Seventy-five years ago, U.S. nuclear weapons devastated Hiroshima and Nagasaki. For individual human beings, 75 years signals nearness to the end of life. But for the nuclear age, does this anniversary mark the beginning, the middle, or the end?

There are two dramatic ways in which the nuclear age could end: annihilation or disarmament. If one ending is undesirable and the other unachievable, leaders should prolong life with nuclear weapons by making their use much less likely and reducing their destructiveness in case they are used. Clearer adherence to the law of armed conflict and greater understanding of the climatic effects of nuclear war would serve both purposes.
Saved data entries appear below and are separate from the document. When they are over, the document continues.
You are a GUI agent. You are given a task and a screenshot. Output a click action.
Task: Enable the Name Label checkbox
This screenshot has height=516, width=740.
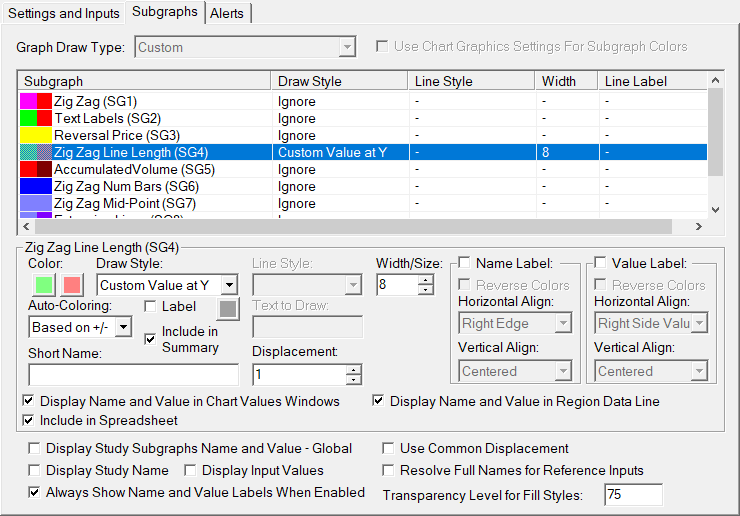pyautogui.click(x=463, y=263)
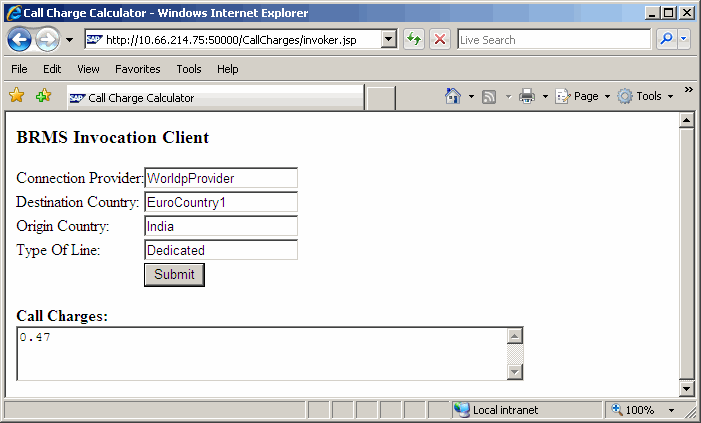Click the Live Search magnifier icon

666,40
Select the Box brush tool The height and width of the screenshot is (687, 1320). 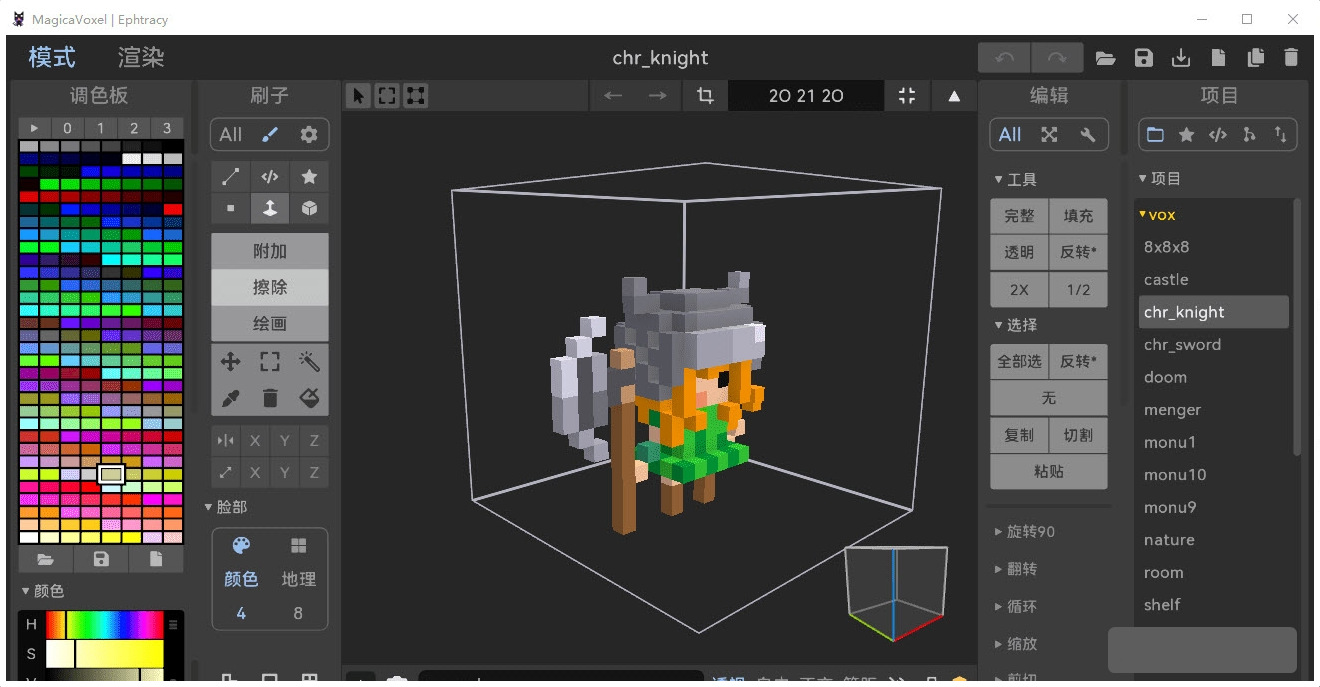[309, 208]
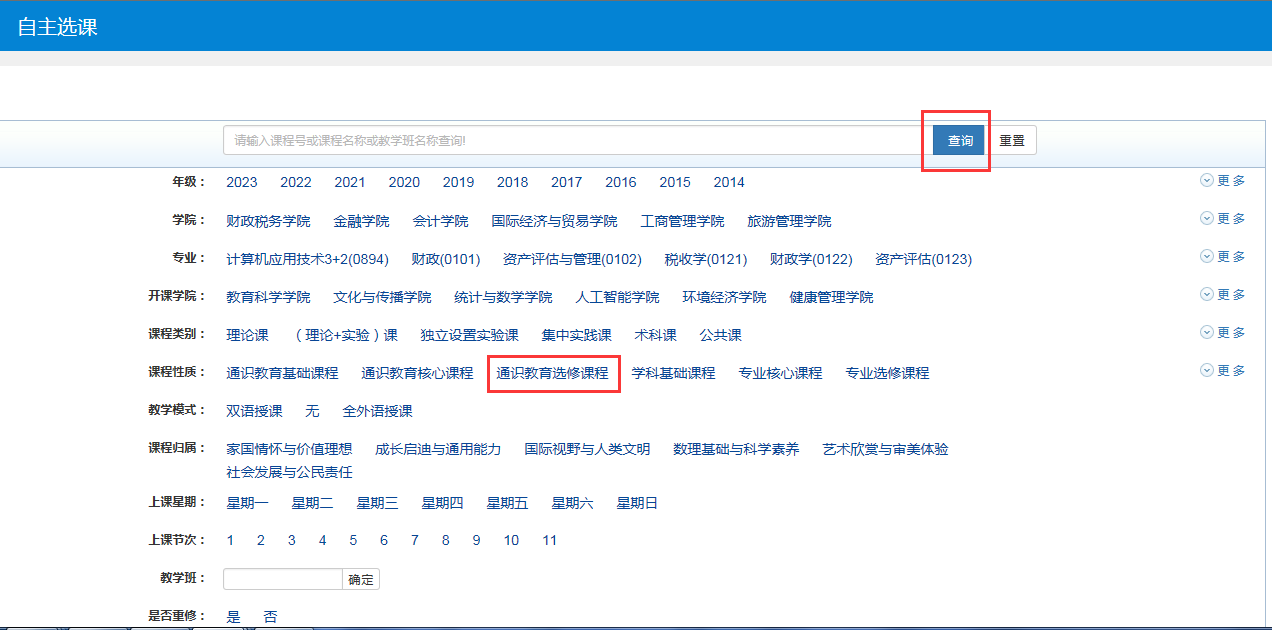Show more 课程性质 options
This screenshot has width=1272, height=630.
[1222, 371]
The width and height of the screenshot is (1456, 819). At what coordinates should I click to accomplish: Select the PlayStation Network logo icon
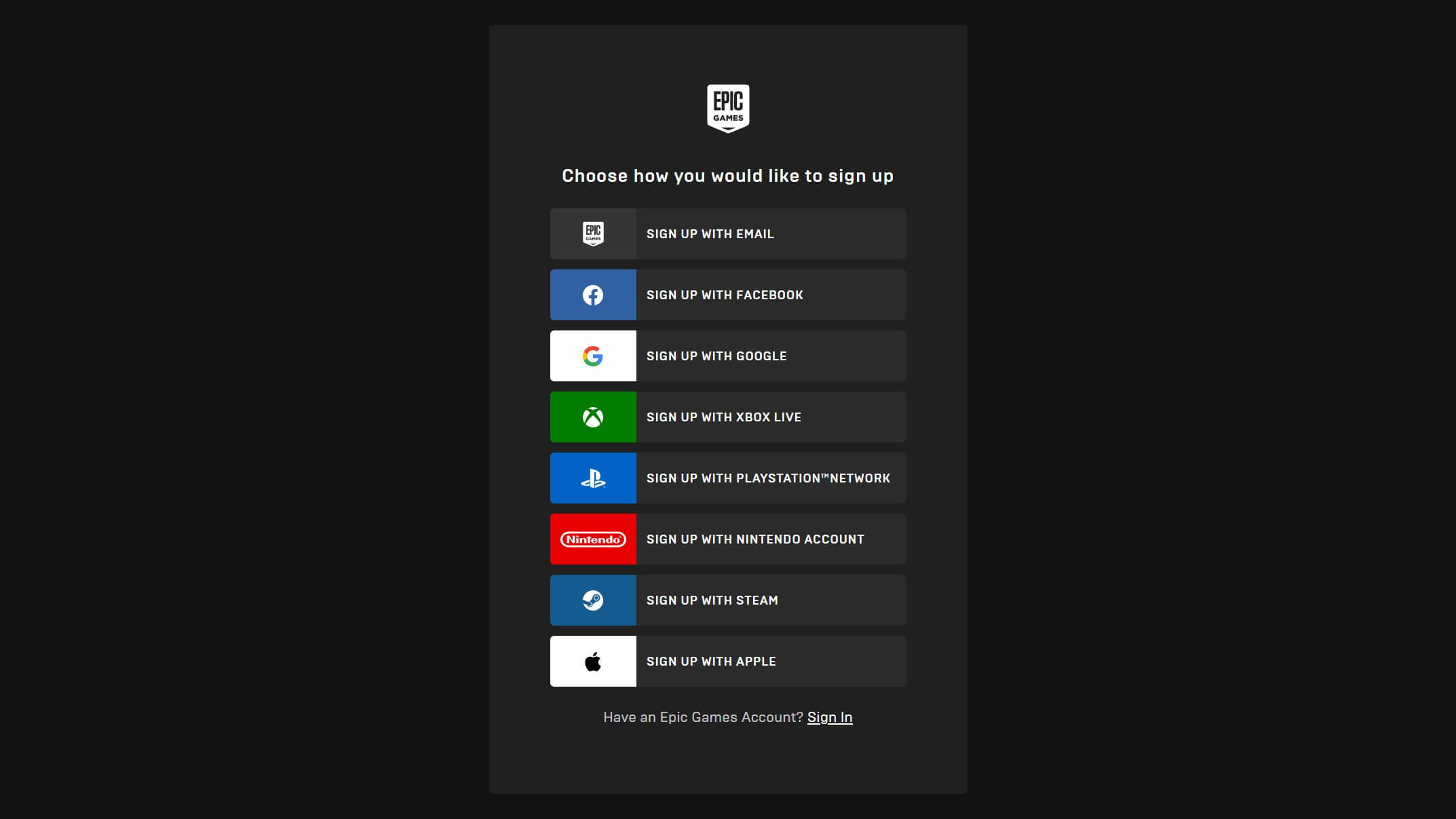pyautogui.click(x=592, y=477)
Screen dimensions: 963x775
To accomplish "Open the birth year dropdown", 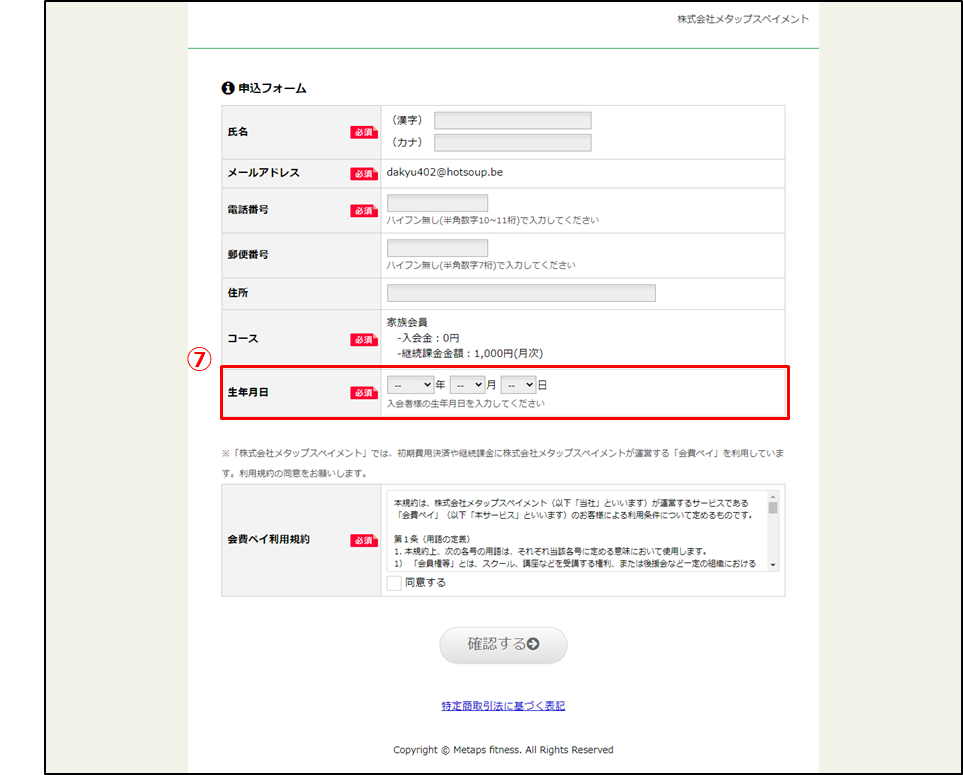I will [410, 384].
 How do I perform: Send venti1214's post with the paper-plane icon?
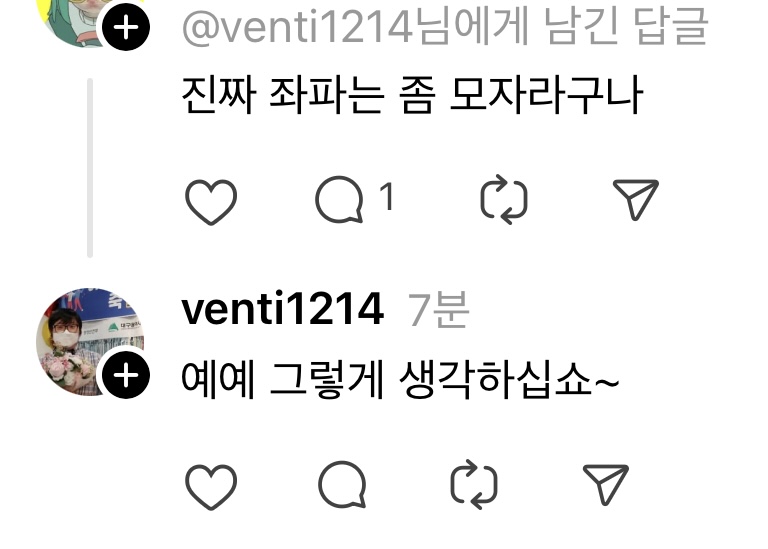[x=606, y=484]
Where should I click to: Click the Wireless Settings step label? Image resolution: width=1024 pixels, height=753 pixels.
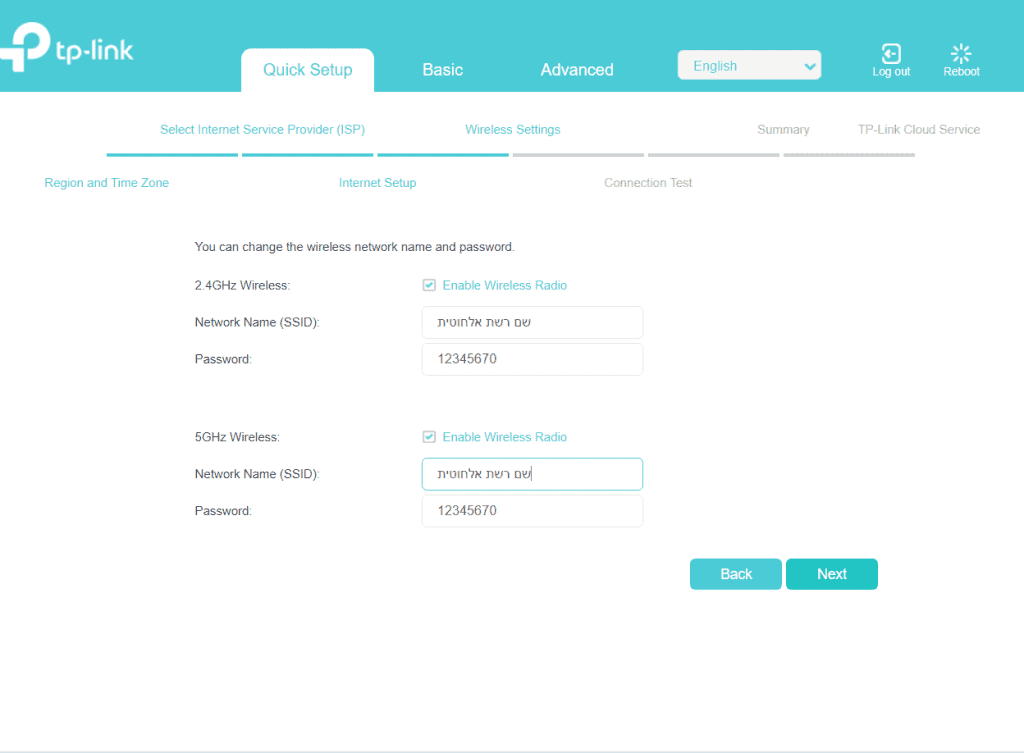512,130
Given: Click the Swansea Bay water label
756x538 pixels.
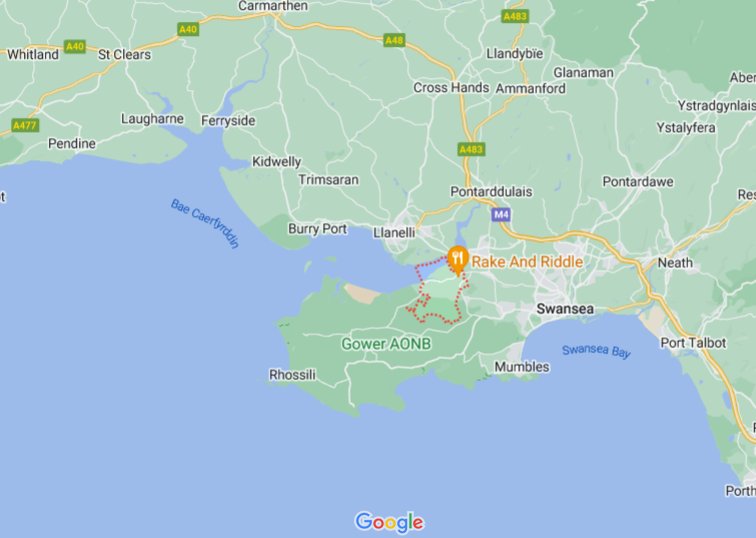Looking at the screenshot, I should pyautogui.click(x=596, y=350).
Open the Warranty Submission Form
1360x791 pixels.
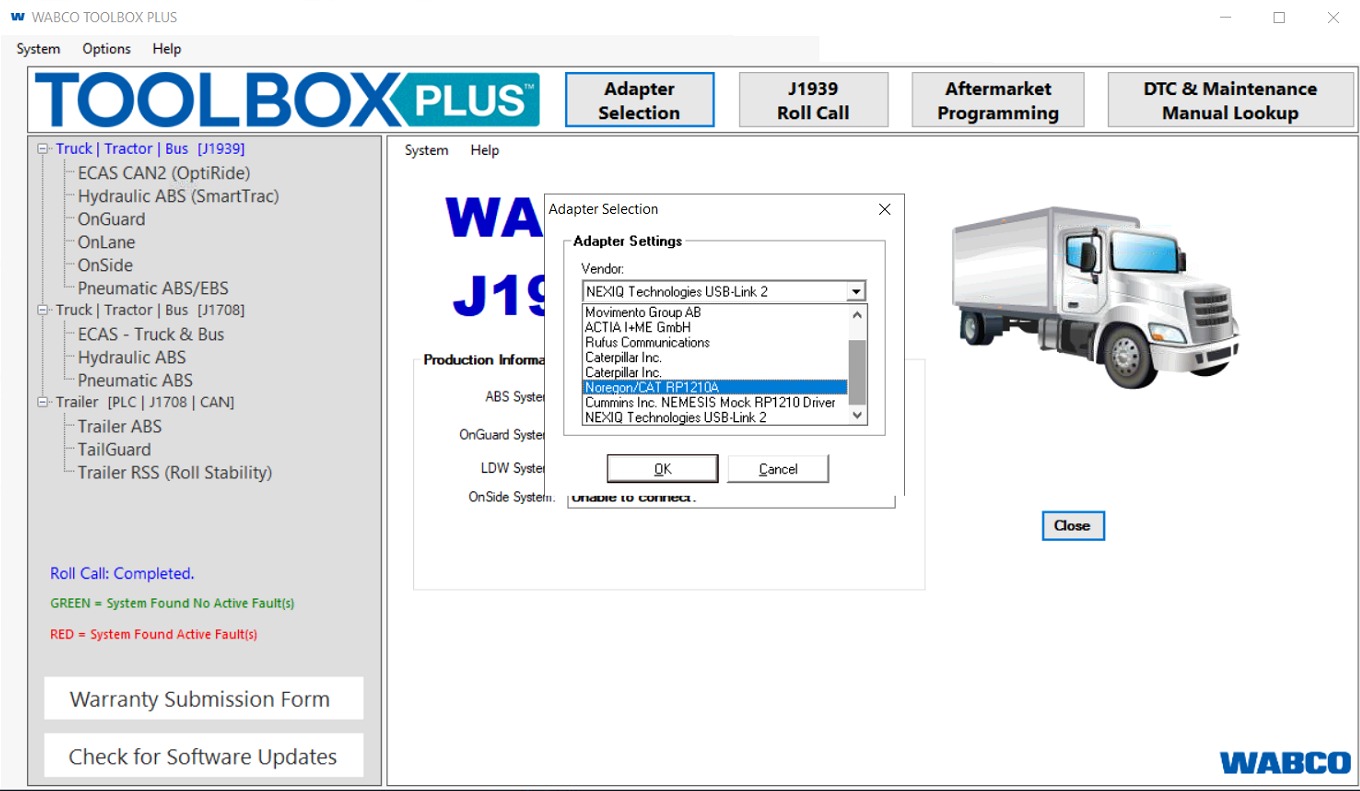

Annihilation could come through war involving arsenals that devastated not only the societies of the belligerent countries, but also the agricultural productivity and economic markets on which many other nations depend. Some nations would survive, and some could retain nuclear weapons or ambitions to acquire them, but for the purposes of marking epochs, we could say that the first nuclear age would have ended.

Nuclear disarmament is a much happier prospect. This is one reason that many in Japan and other countries advocate it and support the 2017 Treaty on the Prohibition of Nuclear Weapons. However, the treaty does not detail how nuclear disarmament would be defined, achieved over time, verified, and enforced. Nor have the nine nuclear-armed states done so, even though the Nuclear Non-Proliferation Treaty obligates the United States, Russia, the United Kingdom, France, and China “to pursue negotiations in good faith on effective measures” to end the nuclear arms race and achieve nuclear disarmament. (The Lawrence Livermore National Laboratory’s Center for Global Security Research just published a monograph by Toby Dalton and me that maps quandaries a disarmament regime would need to solve, “Thinking the Other Unthinkable: Disarmament in North Korea and Beyond.”)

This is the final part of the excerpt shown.